In my mind it's a matter of readability over specificity. Part of that comes from my background in computer engineering - I subscribe to the belief that when writing code, it's more important that a human can read the code than its conciseness (with exceptions, of course). Similarly, when writing a paper, I personally think it's more readable to combine the 3 pages into a single citation and only interrupt the reader once.
Imagine critiquing an author's argument that spans 10 pages - it becomes a mess after a while:
Smith (2nd Age, pp. 389) claims in his book "The Art of Dragon-Ryding" that red dragons are the easiest to ride. He backs this up by pointing out their smaller stature (pp. 390), their powerful hindlegs (pp. 391), their intelligence (pp. 392-393), their natural resistance to werewolves and other such creatures (pp. 394), and so on.
Much simpler would be to use a single citation and allow readers to go searching for specifics - so long as they know it's not YOUR idea and where they can go to find the idea.
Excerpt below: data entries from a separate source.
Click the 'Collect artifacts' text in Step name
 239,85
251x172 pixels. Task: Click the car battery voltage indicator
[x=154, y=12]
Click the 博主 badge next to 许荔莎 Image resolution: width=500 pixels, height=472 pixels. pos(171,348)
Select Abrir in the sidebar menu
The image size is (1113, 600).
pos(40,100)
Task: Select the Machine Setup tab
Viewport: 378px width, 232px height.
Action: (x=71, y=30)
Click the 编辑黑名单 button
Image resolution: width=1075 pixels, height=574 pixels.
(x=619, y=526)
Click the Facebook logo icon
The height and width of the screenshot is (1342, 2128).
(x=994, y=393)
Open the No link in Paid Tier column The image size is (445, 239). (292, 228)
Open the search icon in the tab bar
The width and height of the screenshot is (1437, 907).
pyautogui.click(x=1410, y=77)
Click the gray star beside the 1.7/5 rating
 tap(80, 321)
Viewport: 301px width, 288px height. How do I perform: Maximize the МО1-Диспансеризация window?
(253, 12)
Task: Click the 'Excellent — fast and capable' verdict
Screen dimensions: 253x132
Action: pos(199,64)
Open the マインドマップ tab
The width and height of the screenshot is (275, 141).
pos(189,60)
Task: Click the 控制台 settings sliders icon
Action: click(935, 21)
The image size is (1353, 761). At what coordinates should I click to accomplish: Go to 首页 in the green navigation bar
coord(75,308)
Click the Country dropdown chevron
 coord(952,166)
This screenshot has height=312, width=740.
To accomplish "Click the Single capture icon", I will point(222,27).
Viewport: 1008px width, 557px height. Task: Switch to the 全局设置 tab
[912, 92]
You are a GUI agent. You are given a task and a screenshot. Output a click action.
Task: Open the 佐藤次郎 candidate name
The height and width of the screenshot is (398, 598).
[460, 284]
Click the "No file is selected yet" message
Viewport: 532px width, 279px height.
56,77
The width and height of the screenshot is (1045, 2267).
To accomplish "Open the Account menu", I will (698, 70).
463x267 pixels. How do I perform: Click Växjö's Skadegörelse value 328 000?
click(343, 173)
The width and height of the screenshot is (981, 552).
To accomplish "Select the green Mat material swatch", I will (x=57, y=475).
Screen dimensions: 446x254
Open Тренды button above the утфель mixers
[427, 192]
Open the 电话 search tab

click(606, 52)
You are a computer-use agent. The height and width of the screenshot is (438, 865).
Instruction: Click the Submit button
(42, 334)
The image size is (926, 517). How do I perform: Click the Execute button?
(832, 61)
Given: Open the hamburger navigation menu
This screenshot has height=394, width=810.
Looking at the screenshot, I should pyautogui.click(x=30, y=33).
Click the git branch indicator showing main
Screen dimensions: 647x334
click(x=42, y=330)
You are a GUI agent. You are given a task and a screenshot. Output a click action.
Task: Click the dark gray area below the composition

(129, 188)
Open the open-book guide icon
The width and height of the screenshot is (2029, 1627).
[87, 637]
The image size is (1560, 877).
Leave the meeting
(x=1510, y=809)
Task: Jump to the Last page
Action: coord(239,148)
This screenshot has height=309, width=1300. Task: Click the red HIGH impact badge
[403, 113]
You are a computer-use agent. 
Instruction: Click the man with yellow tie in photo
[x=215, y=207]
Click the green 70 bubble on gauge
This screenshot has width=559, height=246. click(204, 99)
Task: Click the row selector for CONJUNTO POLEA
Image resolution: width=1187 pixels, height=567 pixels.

Note that (at least in my opinion) this is easier to read with little if any loss of accuracy:
Smith (2nd Age, pp. 389-94) claims in his book "The Art of Dragon-Ryding" that red dragons are the easiest to ride. He backs this up by pointing out their smaller stature, their powerful hindlegs, their intelligence, their natural resistance to werewolves and other such creatures, and so on.
As a final note, remember that not every field of academia uses the same citation style (and not even every subfield within a field). When citing papers or books, the standards may change even from journal to journal within a particular subfield. So when in doubt, talk to the authority in charge - be that a course instructor, a journal editor, a conference organizer, etc.